Some businesses have only just started to dig out their contracts to re-examine the wording of their force majeure provisions. The global shipping industry, however, has already seized on it as a possible life preserver.
The China Council for the Promotion of International Trade (CCPIT), a quasi-public Chinese government agency, has issued 3,325 so-called “force majeure permits” to Chinese shippers since February, worth $38.5 billion, according to the Financial Times.
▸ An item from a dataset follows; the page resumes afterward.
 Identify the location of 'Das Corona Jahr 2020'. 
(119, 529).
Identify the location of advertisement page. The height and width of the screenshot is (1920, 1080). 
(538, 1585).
The permits attempt to shield Chinese shippers from potential lawsuits stemming from their failure to deliver on contractual terms.
One of the world’s largest shippers, CMA-CGM, alerted its vendors in February that it is currently in a “force majeure situation.”
Invoking force majeure is an industry-wide response to a situation that has been worsening each day since the beginning of 2020, said Patrik Berglund, CEO of Xeneta, a Norwegian company that advises Fortune 500 companies on global shipping.
“I’ve never seen so much bad news travel so fast,” he said, noting he does not believe the coronavirus crisis is nearing its end. “If you’d asked me a week ago, I’d have been optimistic. But not now.”
By invoking force majeure provisions, everyone is looking for some form of protection from uncertainty and disruptions, Berglund said.
Invoking force majeure is “a pointing game to try and pass on the costs/consequences of substantially reduced global value generation—I don’t think it will play out nicely or quietly,” he said.